Proszę przepisać fragment poniższego tekstu o szkoleniu strażaków, rozpoczynając od słów „Kolejnym etapem było” i kończąc na słowach „o tej tematyce.”, przy czym „rot” należy zastąpić słowem „zastępów”.

= Tekst źródłowy =
-.-.-
Kolejnym etapem było przygotowanie tablicy czasu pracy dla rot oraz wprowadzenie indywidualnych znaczników. Wdrożenie tego rozwiązania wiązało się również z włączeniem w 2021 r. kryterium zarządzania powietrzem do warunków zaliczenia egzaminu z zakresu taktyki zwalczania pożarów w ramach szkolenia podstawowego w zawodzie strażak. Za błąd krytyczny uznano nieopuszczenie przez ratownika strefy zagrożenia przed uruchomieniem się sygnału dźwiękowego ostrzegającego o niskim ciśnieniu. Duży nacisk jest również nieprzerwanie kładziony na komunikację, jako narzędzie skutecznego zarządzania i monitorowania. W SGSP powstają prace inżynierskie o tej tematyce.
Założenia projektu
Opisane powyżej doświadczenia oraz zdobyta wiedza skłoniły nas do realizacji projektu, który nazwaliśmy „Planuj, Zarządzaj, Monitoruj”. Skupia się on na szeroko rozumianej tematyce dowodzenia, kształtuje kluczowe elementy warsztatu dobrego dowódcy oraz wyjaśnia etapy przemyślanego działania.
- Planowanie poprzedza działanie.
-.-.-
= Fragmenty materiału =
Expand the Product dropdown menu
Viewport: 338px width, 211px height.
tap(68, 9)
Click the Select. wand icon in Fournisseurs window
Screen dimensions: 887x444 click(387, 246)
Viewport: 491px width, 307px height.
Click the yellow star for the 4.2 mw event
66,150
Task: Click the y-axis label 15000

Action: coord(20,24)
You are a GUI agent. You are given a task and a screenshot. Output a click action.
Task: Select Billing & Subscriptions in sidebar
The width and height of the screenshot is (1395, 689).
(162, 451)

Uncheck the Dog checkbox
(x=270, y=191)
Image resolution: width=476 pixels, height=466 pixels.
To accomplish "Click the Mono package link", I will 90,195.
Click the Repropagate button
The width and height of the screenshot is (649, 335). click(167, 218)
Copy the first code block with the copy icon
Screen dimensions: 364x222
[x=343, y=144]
-.-.-
= Odpowiedź poniżej =
Kolejnym etapem było przygotowanie tablicy czasu pracy dla zastępów oraz wprowadzenie indywidualnych znaczników. Wdrożenie tego rozwiązania wiązało się również z włączeniem w 2021 r. kryterium zarządzania powietrzem do warunków zaliczenia egzaminu z zakresu taktyki zwalczania pożarów w ramach szkolenia podstawowego w zawodzie strażak. Za błąd krytyczny uznano nieopuszczenie przez ratownika strefy zagrożenia przed uruchomieniem się sygnału dźwiękowego ostrzegającego o niskim ciśnieniu. Duży nacisk jest również nieprzerwanie kładziony na komunikację, jako narzędzie skutecznego zarządzania i monitorowania. W SGSP powstają prace inżynierskie o tej tematyce.